-------- ENTRIES SUPPLIED

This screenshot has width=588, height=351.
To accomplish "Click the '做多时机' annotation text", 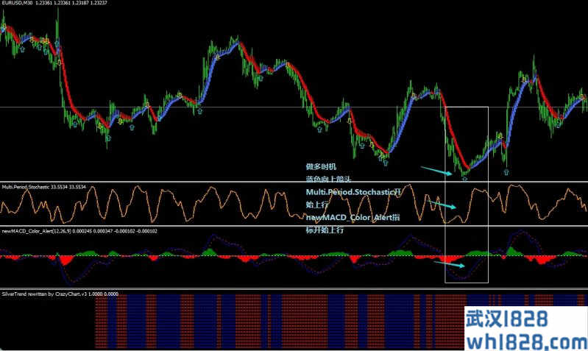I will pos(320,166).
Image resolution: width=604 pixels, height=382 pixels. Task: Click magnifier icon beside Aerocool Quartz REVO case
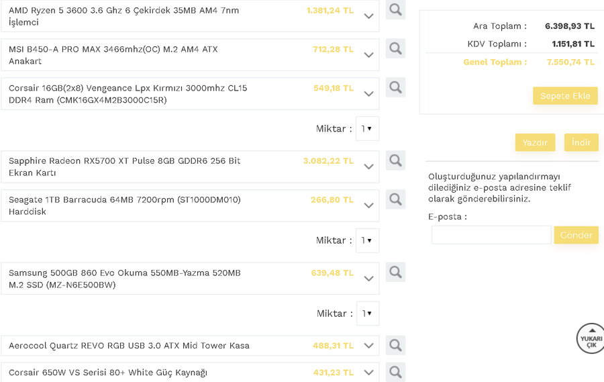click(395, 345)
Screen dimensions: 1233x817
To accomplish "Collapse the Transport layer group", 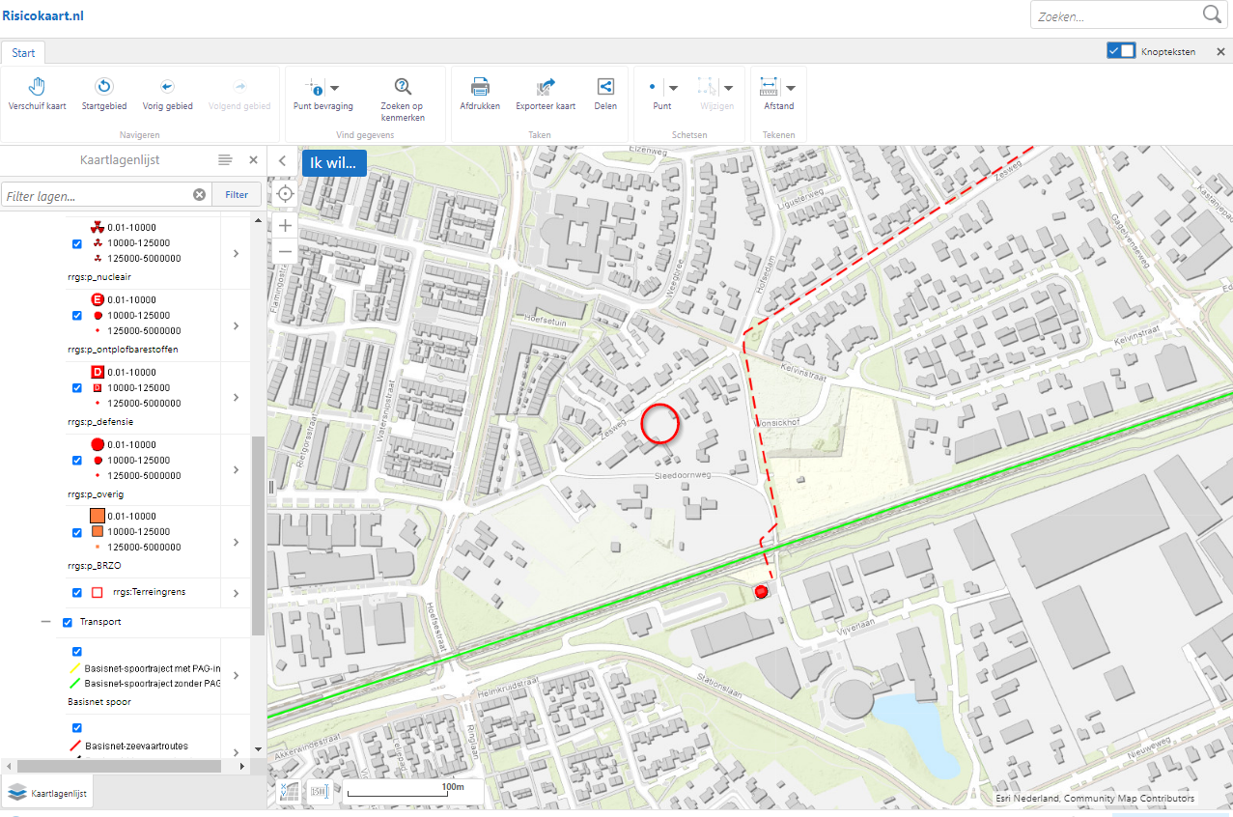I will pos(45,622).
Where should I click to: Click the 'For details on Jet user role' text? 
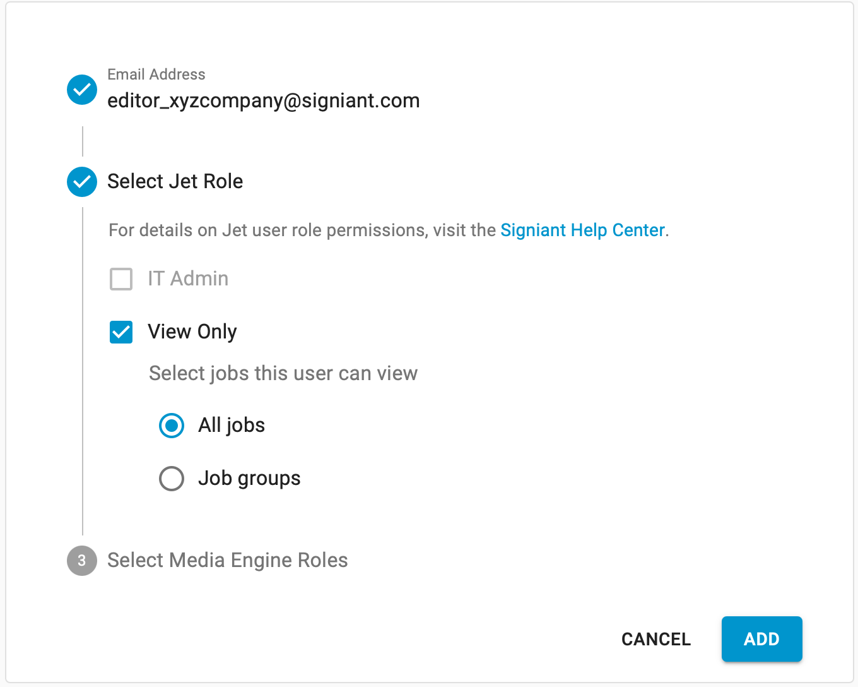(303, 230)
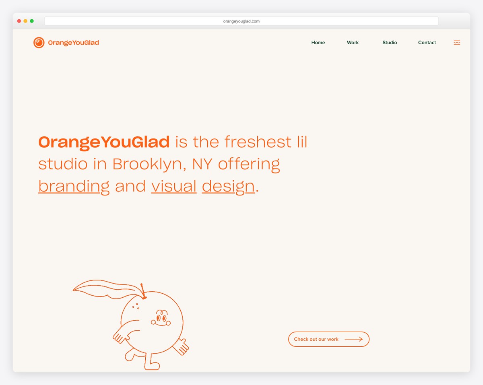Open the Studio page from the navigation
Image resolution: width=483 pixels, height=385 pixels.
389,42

----------------
-------- ENTRIES SUPPLIED

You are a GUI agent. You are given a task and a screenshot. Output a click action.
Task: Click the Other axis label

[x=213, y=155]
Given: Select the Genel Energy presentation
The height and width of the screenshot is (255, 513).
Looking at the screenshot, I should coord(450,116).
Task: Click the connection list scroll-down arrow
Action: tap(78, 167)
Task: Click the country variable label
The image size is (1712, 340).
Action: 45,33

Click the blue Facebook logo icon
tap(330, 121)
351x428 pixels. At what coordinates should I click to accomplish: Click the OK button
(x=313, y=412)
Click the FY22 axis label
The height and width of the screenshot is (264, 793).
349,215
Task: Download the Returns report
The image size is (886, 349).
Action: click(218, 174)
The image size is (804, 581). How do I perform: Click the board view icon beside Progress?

----------------
-------- ENTRIES SUPPLIED

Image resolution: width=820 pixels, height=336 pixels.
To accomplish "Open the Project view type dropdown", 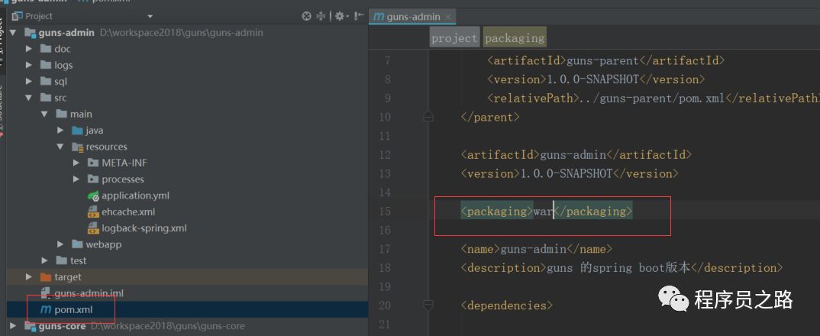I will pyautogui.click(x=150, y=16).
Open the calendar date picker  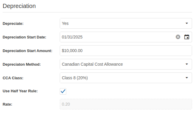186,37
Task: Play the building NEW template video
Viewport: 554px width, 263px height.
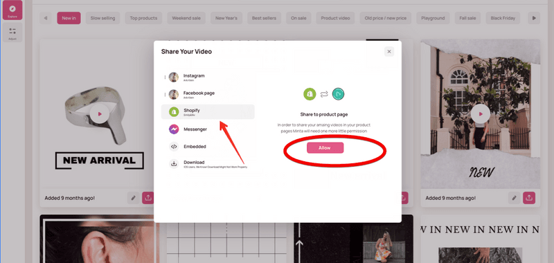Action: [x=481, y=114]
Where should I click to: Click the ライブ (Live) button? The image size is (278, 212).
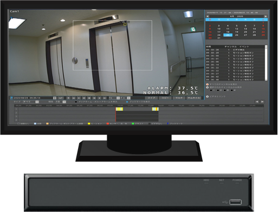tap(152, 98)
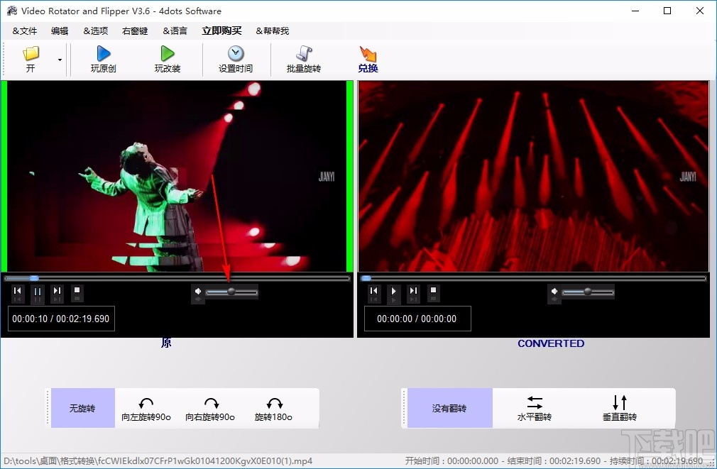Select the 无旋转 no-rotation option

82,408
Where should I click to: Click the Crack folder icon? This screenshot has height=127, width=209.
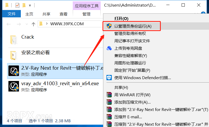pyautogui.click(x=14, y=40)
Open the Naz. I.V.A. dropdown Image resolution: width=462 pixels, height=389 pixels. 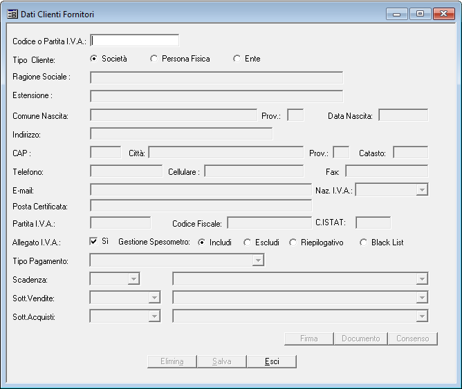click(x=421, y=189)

----------------

THE PROBLEM: When the line with "The height and width of the screenshot is (264, 793)." is reached in the data above, start copying there, and copy each line exactly until the line with "The image size is (804, 581)." has been copied; copy nothing else.

RESULT:
The height and width of the screenshot is (264, 793).
349,215
Task: Download the Returns report
The image size is (886, 349).
Action: click(218, 174)
The image size is (804, 581). How do I perform: Click the board view icon beside Progress?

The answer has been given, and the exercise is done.